The IIPPE Socialism Working Group will address, along with other issues that present themselves as our work develops:

  • Current concrete discussions from different parts of the world on socialism.
  • The ideas of Marx and Engels on socialism.
  • Other ideas from the Marxist tradition on socialism.
  • Ideas on socialism from non-Marxist traditions, and their relation to the various Marxist ideas.
  • The issue of building socialism, the issue of the transition from capitalism to socialism, both at a general level of analysis and for given concrete capitalisms.
  • As one important and historically posed part of issue 5, the issue of what is the role of the working class in building socialism (or more generally, who will be the agents of the transformation), again both at a general theoretical level of analysis and for given concrete historically contingent cases.
  • As a second important and historically posed part of issue 5, the issue of what role if any there is for a vanguard party in building socialism, including what the nature should be of a vanguard party, again both at a general theoretical level of analysis and for given concrete historically contingent cases.
  • A continually self-renewing study and debunking, particularly as related to concrete attempts to move beyond capitalism, of arguments used by the defenders of capitalism concerning the impossibility or undesirability of socialism.
  • A continual consideration of how we can link the activities of the SWG which, in the first instance are academic, and the skills and resources associated with those academic studies, to the specific needs of forces engaged in the concrete struggles for socialism.
  • Positive and negative lessons to be learned from the different processes in the Soviet Union, China, Yugoslavia, Cuba and other countries that claimed (and in a few cases still claim) to have been building socialism.

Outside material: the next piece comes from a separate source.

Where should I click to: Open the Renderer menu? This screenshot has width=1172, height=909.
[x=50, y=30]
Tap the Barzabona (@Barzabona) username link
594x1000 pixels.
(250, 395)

The initial goal of this working group is to facilitate the sharing of information and the interchange of ideas among academics or activists engaged in studying or building socialism. A first activity of this type will be to develop on its Web page a listing of relevant published and unpublished material, and then if the group desires, to go on to create some sort of appropriate channel for the interchange of ideas.

This working group is intended to contribute panels to IIPPE conferences, and hopefully eventually to conferences of other appropriate groups. Its first planned activity of this latter type will occur at the same Historical Materialism conference in London, November 7-9, 2008, that will see the official launch of the IIPPE.